This morning I attended the launch of a new open-access web tool that lets you analyse and compare towns in Scotland. It is easy to use and has great potential. Understanding Scottish Places (USP) is designed for use by both professionals and citizens. it covers the 479 places in Scotland with populations of 1000 or more, and has data on demography, education and health, employment and retail provision. It also provides measures of how far a town is self-sufficient, inter-dependent with other towns for jobs and services, or dependent on accessing such things from elsewhere.
Case studies and DIY
As well as the data sets the project is developing more in-depth case studies of towns. Click on “USP Audit” to see these.
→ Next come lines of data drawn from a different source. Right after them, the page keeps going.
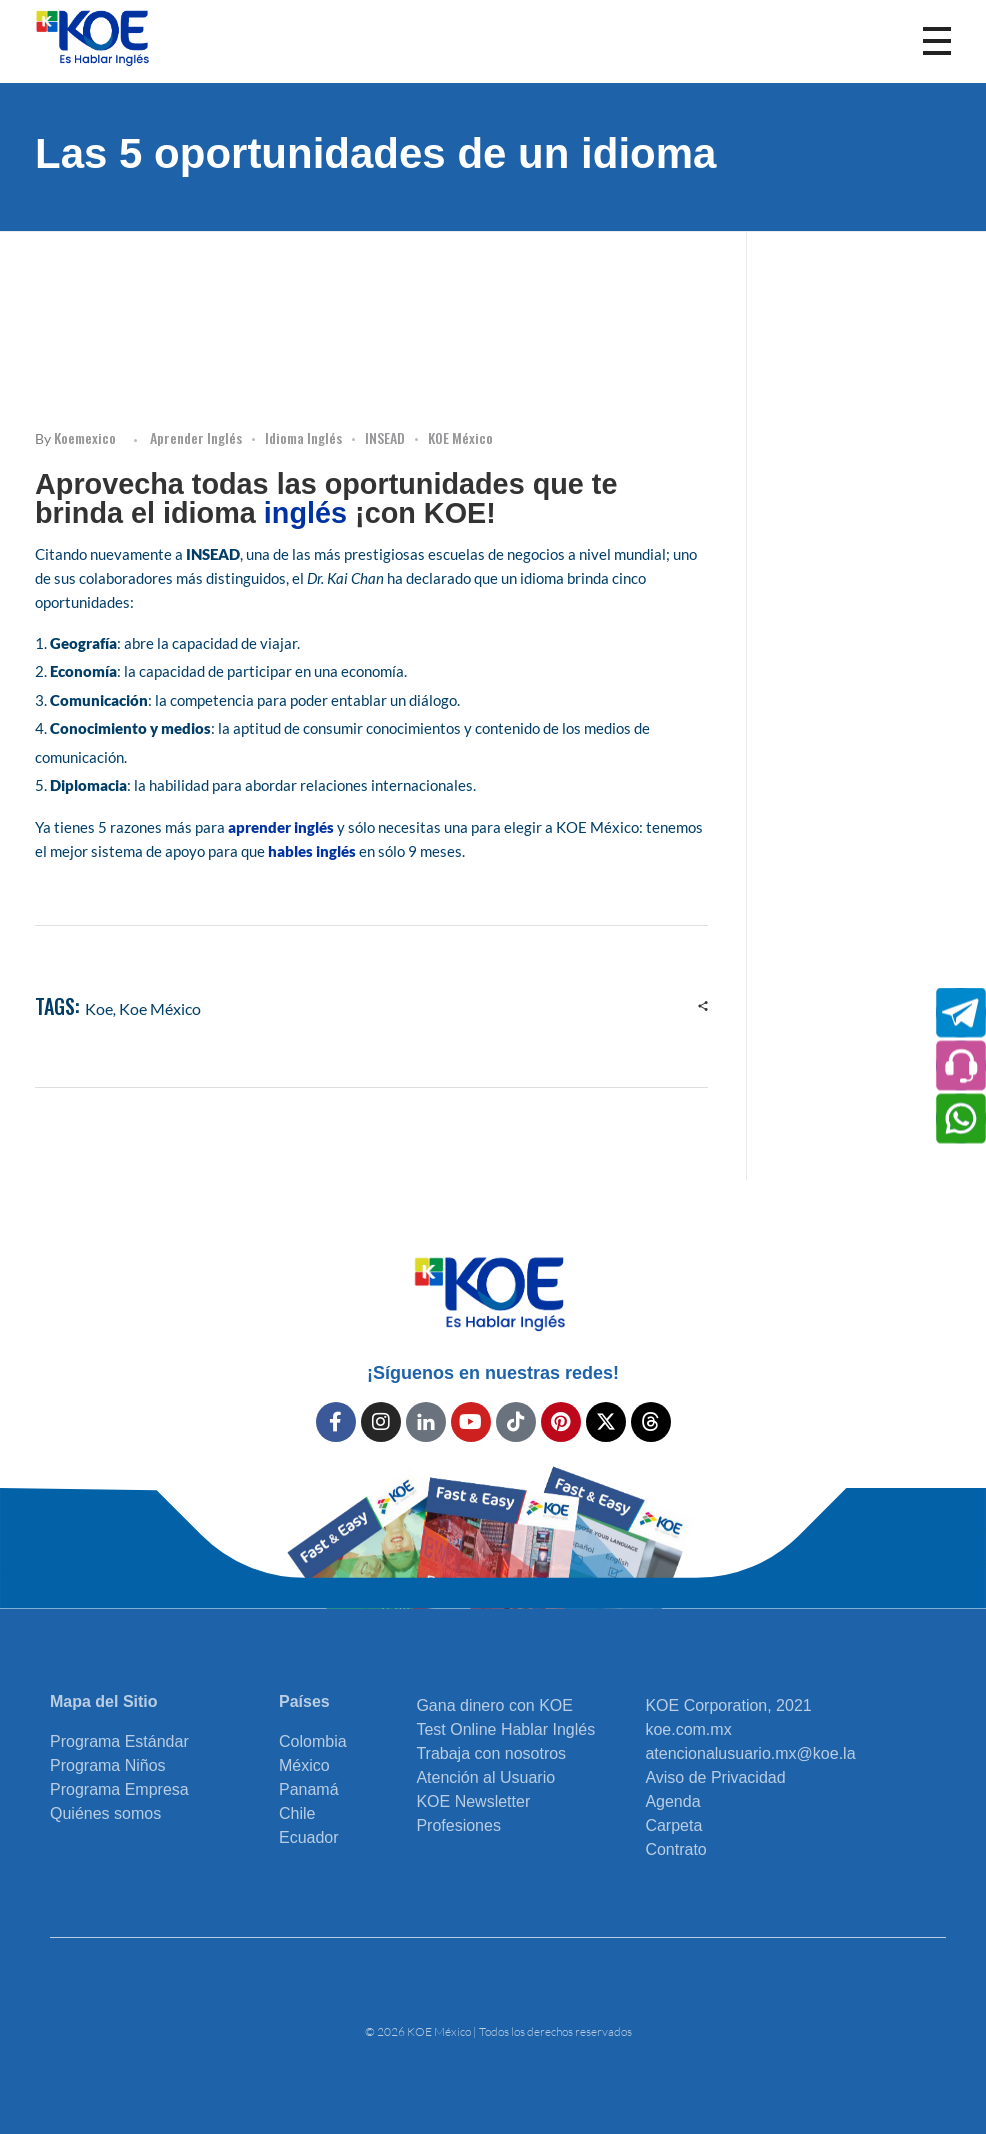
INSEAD (385, 437)
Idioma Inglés (303, 437)
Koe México (160, 1008)
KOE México (460, 437)
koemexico (85, 437)
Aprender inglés (196, 437)
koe (99, 1008)
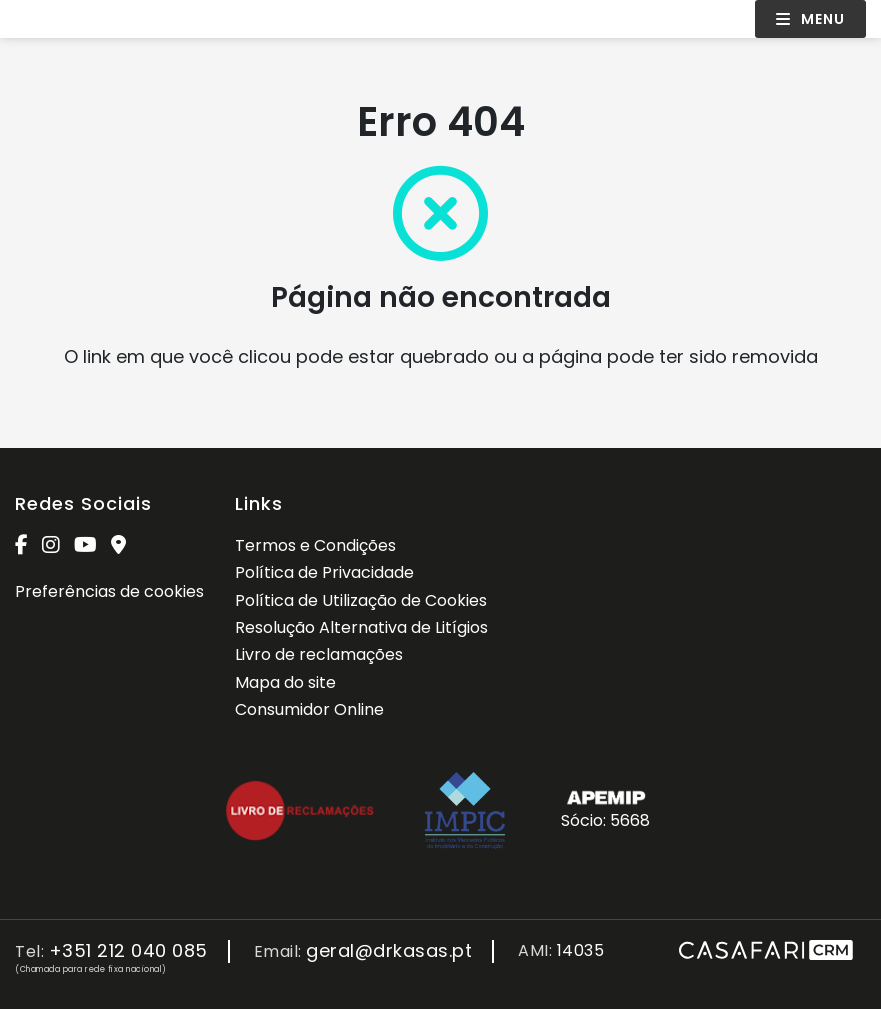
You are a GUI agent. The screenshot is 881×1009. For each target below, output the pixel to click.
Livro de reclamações (319, 654)
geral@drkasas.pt (389, 951)
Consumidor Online (309, 709)
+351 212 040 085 (128, 951)
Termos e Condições (315, 545)
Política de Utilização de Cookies (361, 600)
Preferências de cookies (109, 591)
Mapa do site (285, 682)
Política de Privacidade (324, 572)
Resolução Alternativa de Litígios (361, 627)
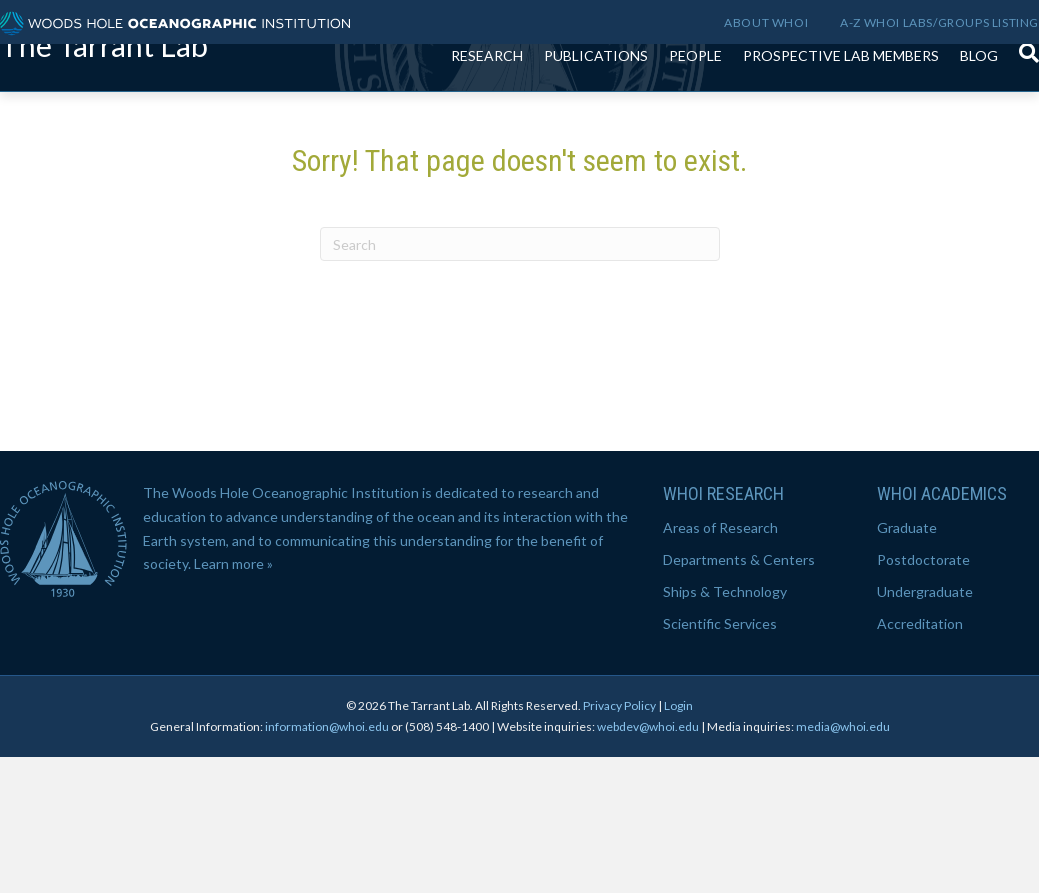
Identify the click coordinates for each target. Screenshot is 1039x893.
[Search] (1024, 87)
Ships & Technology (725, 727)
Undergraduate (925, 727)
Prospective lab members (841, 99)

They include, for example, analyses of retail facitlites in the town centre, the evening economy and policy interventions such as the work of Business Improvement Districts. So far three case studies have been posted, with another on the way, and there is clear potential to grow this aspect of the website.
Further, the site includes a manual that talks users through how to do a health check on their chosen town by sing key performance indicators. There is an Excel template that can be downloaded and used for this purpose.
A base to build upon
Two things strike me about USP. First, it really IS easy to use. I have often come across on-line tools in the past that frustrate rather than illuminate, and/or provide you with a lot of data which is out of date or at the wrong spatial level for my purposes. USP scores highly on both these points. The information is presented concisely and clearly, and though the census data used will soon begin to age, it is easy to access and manipulate.
Second, I think the town level is a useful one to work at. Yes, you can say it blurs the functional urban region, though the ability to analyse interdependence lets you probe that, albeit through a more circuitous route. But towns still matter to “normal” people,and the ability to compare one town with another will be something that should interest a wide range of stakeholders such as civic groups or retailers, to pluck out just two examples.
To me the next step would be to add a property data level. Housing is of obvious importance and interest, but so are things like conservation areas, listed buildings and buildings at risk. The historic built enviroment is such a key feature of Scotland’s places, and needs to be central to place-based policy-making.
We are living through a data explosion on a scale that was unimaginable just a few years ago. The key question for planners and economic development professionals is how we use and communicate the information. USP is a major step forward in making place information easily manipulable online for professionals and non-professionals to use. Try it out for yourself and see.
The project was funded by the Scottish Government and by the Carnegie UK Trust. The Centre for Local Economic Strategies and Scotland’s Towns Partnership along with the University of Stirling have been partners in the work.